O Ministério Público da Bahia (MP-BA) ingressou com uma ação civil pública contra a cantora Claudia Leitte, acusando a artista de discriminação religiosa e pedindo sua condenação ao pagamento de R$ 2 milhões por dano moral coletivo. O processo foi protocolado no dia 2 de dezembro e tem a participação do Instituto de Defesa dos Direitos das Religiões Afro-Brasileiras (Idafro).
A ação é resultado de um inquérito civil instaurado após denúncias de lideranças religiosas de matriz africana e de entidades de defesa da liberdade religiosa.
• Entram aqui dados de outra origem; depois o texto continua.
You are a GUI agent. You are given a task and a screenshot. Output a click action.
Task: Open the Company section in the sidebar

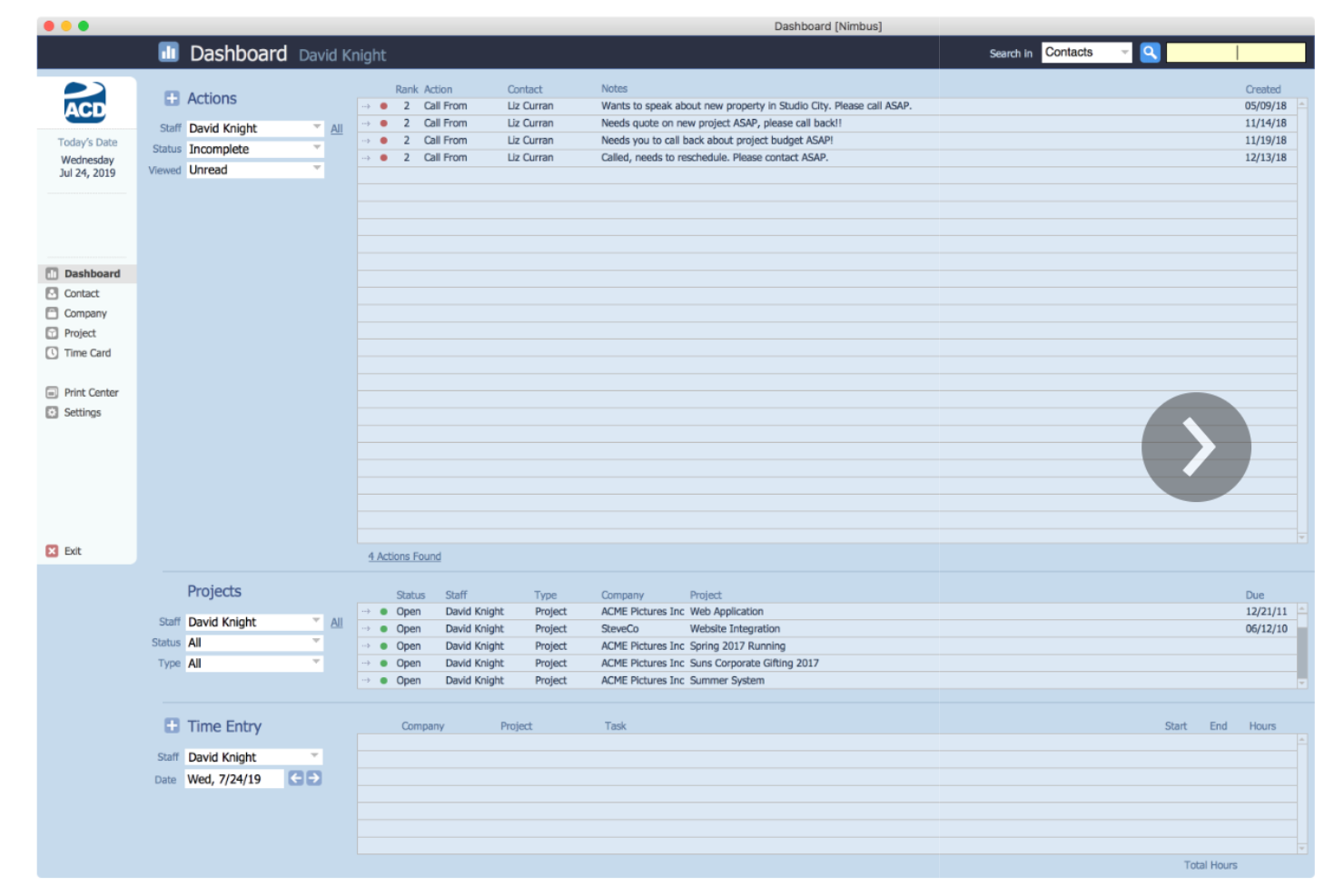pos(85,313)
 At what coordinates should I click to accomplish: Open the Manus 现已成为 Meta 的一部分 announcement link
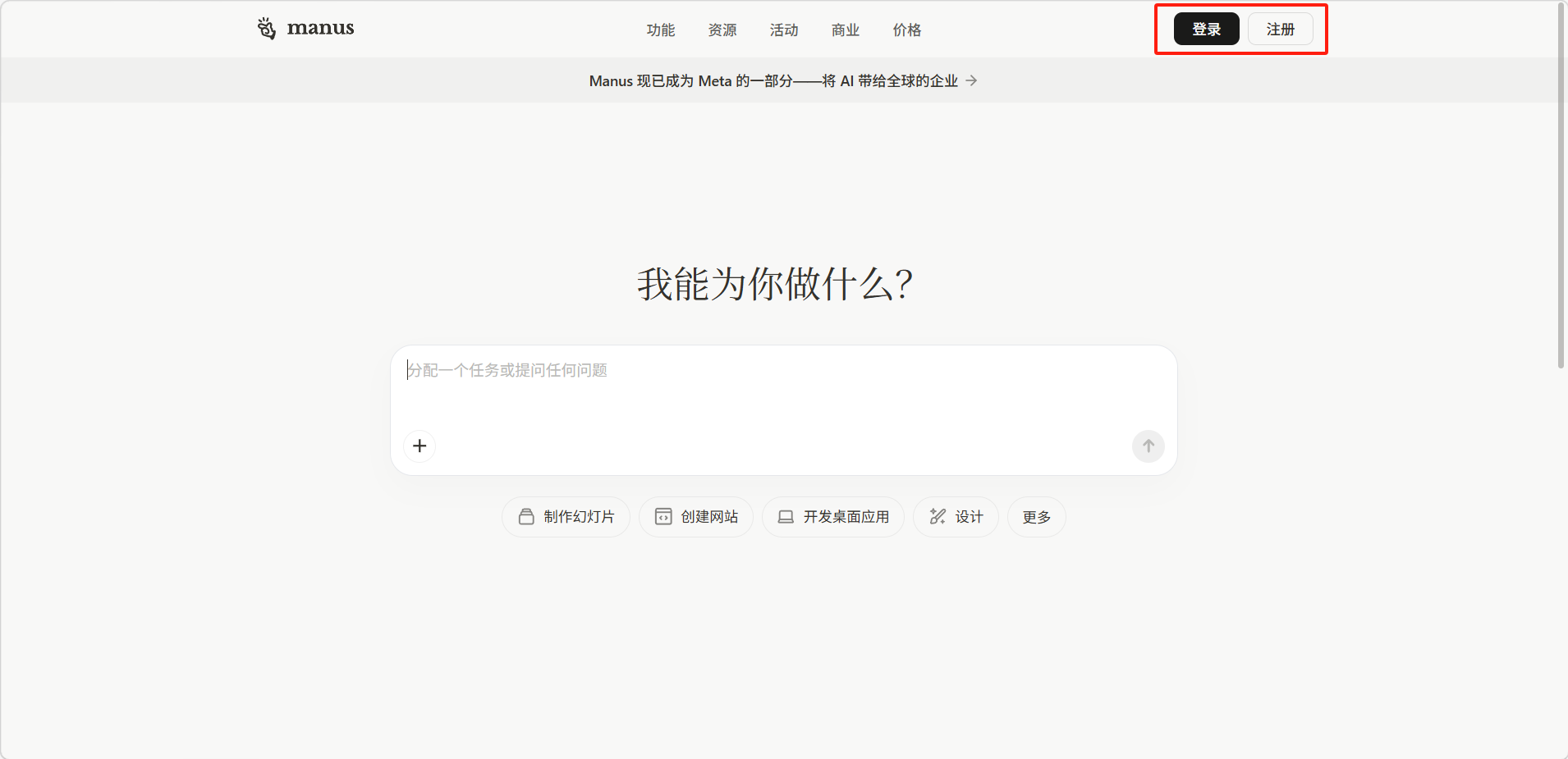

O foco da investigação é a alteração recorrente de letras de músicas associadas à cultura afro-baiana, em especial da canção “Caranguejo”, na qual Claudia Leitte teria substituído o verso “saudando a rainha Iemanjá” por “eu canto meu rei Yeshua”, termo em hebraico utilizado para se referir a Jesus Cristo.
Segundo o MP-BA, embora a cantora tenha o direito constitucional de professar sua fé, a modificação reiterada de uma obra ligada ao patrimônio cultural afro-brasileiro extrapola os limites da liberdade artística e religiosa, sobretudo em razão da ampla visibilidade nacional da artista. Para a promotoria, a conduta promove um apagamento simbólico de referências religiosas historicamente marginalizadas.
O caso ganhou repercussão após a circulação de vídeos em redes sociais mostrando a alteração da letra durante apresentações públicas. Embora existam registros dessa prática desde o lançamento de um DVD em 2014, o Ministério Público afirma que a reincidência da conduta, mesmo após a abertura do procedimento investigatório e a repercussão negativa, agravou a situação.